- _TASK REQUIREMENTS_:
[1] In the unit vector thread, what shape do the end points of vectors a, b, c form?
[2] Rewrite everything in the unit vector thread from "From the given" down to "an equilateral triangle.", putting "well-known" in place of "standard".

- _PROVIDED TEXT_:

If a, b, c are unit vectors satisfying $|a-b|^2+|b-c|^2+|c-a|^2=9$ then find the value of $|2a+5b+5c|$
Options are:
A: $1$,
B: $2$,
C: $3$,
D: $4$
considering $|2a+5b+5c|^2$ as $k$ then
$54+20(a*b)+50(b*c)+20(c*a)=k$ and we know the value of $(a*b+b*c+c*a)$
where * is dot product . How to eliminate extra $(b*c)$
Let $A$ denote the angle between vectors $a$ and $b$, $B$ the angle between $b$ and $c$ and $C$ the angle between $c$ and $a$. By suitably renaming the vectors if necessary, we get the relation $A+B+C = 2 \pi$.
From the given equation we get $-2(a.b+b.c+c.a) = 9$ or,
$\cos A + \cos B + \cos C = -3/2$
Now, we need to show that this is possible iff $A=B=C=2 \pi /3$
Let $A+B=2P$ and $A-B=2Q$, Then $\cos (P+Q) + \cos (P-Q) + \cos (2 \pi - 2P) = -3/2$
Using standard trigonometric identities and simplifying, we get a quadratic in $\cos P$ as follows $4 \cos ^2 P + 4 \cos Q \cos P + 1 = 0$, which has a real solution iff $\cos Q = 1$ i.e. $Q = 0$ or $2 \pi$. Its easy to show that $0$ is the only possible solution and hence $A=B$. Similarly, $B = C$. So, vectors $a, b, c$ are unit vectors with their end points forming an equilateral triangle.
Let $a = \vec{i}, b = -\frac{1}{2} \vec{i} +\frac{\sqrt{3}}{2} \vec{j}, c = -\frac{1}{2} \vec{i} -\frac{\sqrt{3}}{2} \vec{j}$
$|2a+5b+5c| = |-3 \vec{i}| = 3$

- _DATA SUPPLIED_:
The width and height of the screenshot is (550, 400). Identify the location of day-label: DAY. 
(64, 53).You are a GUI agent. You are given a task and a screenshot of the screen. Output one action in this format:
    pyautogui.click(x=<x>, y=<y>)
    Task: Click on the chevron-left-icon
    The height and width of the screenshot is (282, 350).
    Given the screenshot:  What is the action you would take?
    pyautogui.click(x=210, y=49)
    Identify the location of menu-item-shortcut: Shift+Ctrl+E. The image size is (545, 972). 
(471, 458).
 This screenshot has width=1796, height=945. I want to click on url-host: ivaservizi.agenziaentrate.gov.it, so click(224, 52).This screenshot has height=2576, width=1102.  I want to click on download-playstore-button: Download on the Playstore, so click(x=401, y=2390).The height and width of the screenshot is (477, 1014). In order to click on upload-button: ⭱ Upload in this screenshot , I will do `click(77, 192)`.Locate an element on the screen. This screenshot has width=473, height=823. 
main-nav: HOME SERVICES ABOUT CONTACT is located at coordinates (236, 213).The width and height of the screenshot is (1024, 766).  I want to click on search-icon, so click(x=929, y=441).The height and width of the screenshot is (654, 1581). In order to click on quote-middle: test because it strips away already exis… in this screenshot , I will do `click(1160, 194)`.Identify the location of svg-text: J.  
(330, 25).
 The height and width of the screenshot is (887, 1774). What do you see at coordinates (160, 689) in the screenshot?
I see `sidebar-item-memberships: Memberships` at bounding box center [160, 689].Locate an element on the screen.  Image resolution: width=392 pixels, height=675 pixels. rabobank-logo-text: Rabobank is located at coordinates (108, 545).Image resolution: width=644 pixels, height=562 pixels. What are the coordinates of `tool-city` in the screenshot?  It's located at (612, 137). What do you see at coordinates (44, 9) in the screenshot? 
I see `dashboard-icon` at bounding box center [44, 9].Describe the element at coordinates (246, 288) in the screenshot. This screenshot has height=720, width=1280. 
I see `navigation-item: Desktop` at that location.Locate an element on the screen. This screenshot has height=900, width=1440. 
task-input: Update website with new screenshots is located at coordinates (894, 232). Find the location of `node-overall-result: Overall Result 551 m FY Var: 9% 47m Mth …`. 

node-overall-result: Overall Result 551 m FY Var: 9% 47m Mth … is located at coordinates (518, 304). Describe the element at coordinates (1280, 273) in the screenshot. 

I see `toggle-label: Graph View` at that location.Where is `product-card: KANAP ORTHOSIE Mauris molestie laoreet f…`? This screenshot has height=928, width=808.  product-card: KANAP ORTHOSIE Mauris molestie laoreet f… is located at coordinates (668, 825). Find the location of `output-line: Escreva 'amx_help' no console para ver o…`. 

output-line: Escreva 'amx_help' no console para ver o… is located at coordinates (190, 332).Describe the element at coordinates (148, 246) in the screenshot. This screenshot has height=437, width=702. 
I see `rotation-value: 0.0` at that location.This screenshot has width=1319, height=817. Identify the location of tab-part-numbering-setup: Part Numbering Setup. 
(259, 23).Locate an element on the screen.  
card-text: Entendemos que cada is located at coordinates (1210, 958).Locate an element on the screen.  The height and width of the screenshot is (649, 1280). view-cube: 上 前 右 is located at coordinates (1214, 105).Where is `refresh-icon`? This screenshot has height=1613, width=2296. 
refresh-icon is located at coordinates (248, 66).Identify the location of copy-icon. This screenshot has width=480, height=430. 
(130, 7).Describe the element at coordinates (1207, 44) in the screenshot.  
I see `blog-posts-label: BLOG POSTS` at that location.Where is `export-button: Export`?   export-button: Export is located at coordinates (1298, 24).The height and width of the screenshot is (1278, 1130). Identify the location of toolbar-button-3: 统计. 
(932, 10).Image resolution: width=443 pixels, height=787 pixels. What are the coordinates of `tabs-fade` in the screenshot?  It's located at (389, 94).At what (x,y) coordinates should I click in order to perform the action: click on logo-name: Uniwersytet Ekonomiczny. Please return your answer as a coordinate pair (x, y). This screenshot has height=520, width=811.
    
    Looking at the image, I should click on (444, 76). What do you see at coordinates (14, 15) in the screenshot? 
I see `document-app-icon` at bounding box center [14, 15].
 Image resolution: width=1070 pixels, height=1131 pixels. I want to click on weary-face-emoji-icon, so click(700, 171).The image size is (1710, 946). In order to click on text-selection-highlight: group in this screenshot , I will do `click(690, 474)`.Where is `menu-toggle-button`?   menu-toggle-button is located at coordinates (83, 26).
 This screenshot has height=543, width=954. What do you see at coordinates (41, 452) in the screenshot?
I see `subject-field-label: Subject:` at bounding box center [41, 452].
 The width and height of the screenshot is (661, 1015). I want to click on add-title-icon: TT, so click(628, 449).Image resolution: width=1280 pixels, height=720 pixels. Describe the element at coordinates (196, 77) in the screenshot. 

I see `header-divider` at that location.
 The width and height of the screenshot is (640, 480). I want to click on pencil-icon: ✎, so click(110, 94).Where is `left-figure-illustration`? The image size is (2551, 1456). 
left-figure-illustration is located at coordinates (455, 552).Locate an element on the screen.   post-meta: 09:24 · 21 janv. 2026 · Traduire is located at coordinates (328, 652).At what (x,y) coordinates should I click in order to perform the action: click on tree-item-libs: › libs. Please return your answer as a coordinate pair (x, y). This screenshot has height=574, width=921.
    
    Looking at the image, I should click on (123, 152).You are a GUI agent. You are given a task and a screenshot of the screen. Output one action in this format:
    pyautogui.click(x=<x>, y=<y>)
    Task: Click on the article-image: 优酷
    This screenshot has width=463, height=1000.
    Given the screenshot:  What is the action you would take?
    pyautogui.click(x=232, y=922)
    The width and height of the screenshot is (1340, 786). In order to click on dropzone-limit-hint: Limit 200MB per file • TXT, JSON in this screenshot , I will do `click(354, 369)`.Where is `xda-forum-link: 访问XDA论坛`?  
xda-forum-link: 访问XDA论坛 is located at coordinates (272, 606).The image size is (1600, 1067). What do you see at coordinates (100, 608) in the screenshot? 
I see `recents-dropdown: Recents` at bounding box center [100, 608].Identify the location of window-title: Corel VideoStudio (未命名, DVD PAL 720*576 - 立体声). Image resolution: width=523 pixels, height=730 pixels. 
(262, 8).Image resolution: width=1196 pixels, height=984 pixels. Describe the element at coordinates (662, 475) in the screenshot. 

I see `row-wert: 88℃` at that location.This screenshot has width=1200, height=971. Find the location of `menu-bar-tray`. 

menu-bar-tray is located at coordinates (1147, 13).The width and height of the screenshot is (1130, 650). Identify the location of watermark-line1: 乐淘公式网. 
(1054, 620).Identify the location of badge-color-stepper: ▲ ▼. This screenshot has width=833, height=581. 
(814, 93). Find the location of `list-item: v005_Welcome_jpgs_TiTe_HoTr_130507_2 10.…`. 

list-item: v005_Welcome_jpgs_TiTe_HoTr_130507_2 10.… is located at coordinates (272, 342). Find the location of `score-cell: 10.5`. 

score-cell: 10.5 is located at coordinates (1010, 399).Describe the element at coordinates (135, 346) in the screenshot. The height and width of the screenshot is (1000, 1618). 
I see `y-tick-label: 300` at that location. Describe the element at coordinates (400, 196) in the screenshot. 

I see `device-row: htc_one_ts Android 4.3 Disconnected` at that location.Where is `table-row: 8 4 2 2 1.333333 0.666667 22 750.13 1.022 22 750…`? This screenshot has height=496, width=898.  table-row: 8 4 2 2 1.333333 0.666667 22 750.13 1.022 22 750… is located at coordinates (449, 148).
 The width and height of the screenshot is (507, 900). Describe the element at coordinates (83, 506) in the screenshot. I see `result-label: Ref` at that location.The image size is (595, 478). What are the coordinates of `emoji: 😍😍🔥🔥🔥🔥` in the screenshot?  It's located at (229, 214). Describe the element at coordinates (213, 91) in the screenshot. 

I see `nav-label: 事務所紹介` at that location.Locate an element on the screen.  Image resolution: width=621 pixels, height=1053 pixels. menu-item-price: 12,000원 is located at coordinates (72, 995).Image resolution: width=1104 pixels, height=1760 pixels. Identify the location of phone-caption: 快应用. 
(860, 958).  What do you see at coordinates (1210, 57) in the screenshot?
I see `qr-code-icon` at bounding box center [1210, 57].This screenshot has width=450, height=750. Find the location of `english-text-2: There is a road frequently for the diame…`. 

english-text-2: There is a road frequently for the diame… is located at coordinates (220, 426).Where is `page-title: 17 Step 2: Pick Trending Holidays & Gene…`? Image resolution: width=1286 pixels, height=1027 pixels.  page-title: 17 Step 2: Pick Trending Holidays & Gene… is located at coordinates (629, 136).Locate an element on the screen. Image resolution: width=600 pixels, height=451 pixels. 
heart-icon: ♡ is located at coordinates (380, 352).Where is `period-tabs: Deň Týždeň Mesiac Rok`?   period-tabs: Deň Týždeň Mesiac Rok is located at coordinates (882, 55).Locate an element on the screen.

- _RESPONSES BY TASK_:
[1] An equilateral triangle.

[2]
From the given equation we get $-2(a.b+b.c+c.a) = 9$ or,
$\cos A + \cos B + \cos C = -3/2$
Now, we need to show that this is possible iff $A=B=C=2 \pi /3$
Let $A+B=2P$ and $A-B=2Q$, Then $\cos (P+Q) + \cos (P-Q) + \cos (2 \pi - 2P) = -3/2$
Using well-known trigonometric identities and simplifying, we get a quadratic in $\cos P$ as follows $4 \cos ^2 P + 4 \cos Q \cos P + 1 = 0$, which has a real solution iff $\cos Q = 1$ i.e. $Q = 0$ or $2 \pi$. Its easy to show that $0$ is the only possible solution and hence $A=B$. Similarly, $B = C$. So, vectors $a, b, c$ are unit vectors with their end points forming an equilateral triangle.